Thursday, August 4, 2011

Shopping


We spent much of the next few days shopping for home décor items and other stuff for the open house.  India lacks the necessary stores, like Target, Wal-Mart, and Costco.  Somehow though, Indians manage to buy stuff.  Shopping, however, is an adventure for the non-Indian.  First, there is traffic (covered in a subsequent entry).  Once you arrive at the store and (maybe) find parking, the second part of the adventure begins.

Stores and stalls. (Photo by Thuy)


Pretty much every main street is a shopping district.  But without zoning laws, stores, businesses, and residences are crowded together.  In addition to the stores in buildings, many vendors set up stalls on the sidewalks in front of stores
Fancy stores and  not-so-fancy stores. (Photo by Thuy)

Share the road - with everything. (Photo by Thuy)

That's another thing.  In Chennai, sidewalks are something of an enigma.  They appear in front of a few stores, but suddenly end and you have to navigate the street and dodge cars, auto rickshaws, and beasts of burden to reach the next store.


Stores don't have bar codes on their merchandise.  Without bar codes, here’s how it works at Victoria Technical Institute (VTI), the Indian handicrafts store.
  • You take your items to the counter
  • Employee 1 (E1) reads the tag to E2, who enters the item number into the only computer in the store.
  • After E2 enters all the items, she prints out a customer invoice that goes to E3, the cashier.
  • You pay E3 and take your receipt to the counter, two feet from where E1 called the numbers.
  • At the counter, E4 has the sales copy of the invoice and meticulously wraps your purchases in brown paper.  He is ably assisted by E5, who holds the paper straight while E4 wraps your items.

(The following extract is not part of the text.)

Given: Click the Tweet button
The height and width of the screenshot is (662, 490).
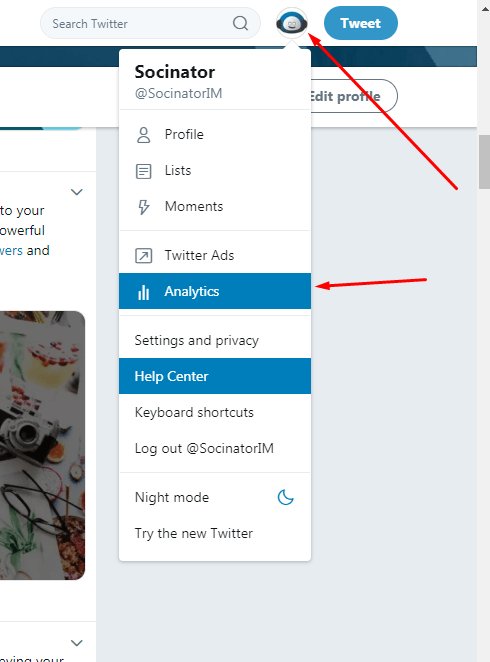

If you bought a framed piece of art, E4 also wraps it in corrugated cardboard.  E4 and E5 place the items in plastic bags and staple the sales invoices to the bags.
  • You present your customer invoice to E4 (or E5), who checks the sales invoice against the customer copy.  When he verifies that the invoices match, he takes a rubber stamp, pounds both copies, and hands you your invoice and purchases.
  • At this point, if you have one or two bags, you take them and exit the store.  We had a whole bunch of bags and some large items, so Es 6-8 carried them to the van.

The employee:customer ratio in this store is about 4:1 (Thuy again)
In quite a few stores, the employee:customer ratio is much higher than in American stores and the employees sometimes follow you as if you were at a car dealership.  I think the fact that labor is so cheap makes these inefficiencies tolerable.  Automation, e.g. bar code scanners and computers, is prohibitively expensive for most stores.  Besides, they don't work well during a rolling blackout.

When you get home you have to unwrap everything to figure out what belongs to whom.  Then you have to re-wrap everything to pack it in the suitcases.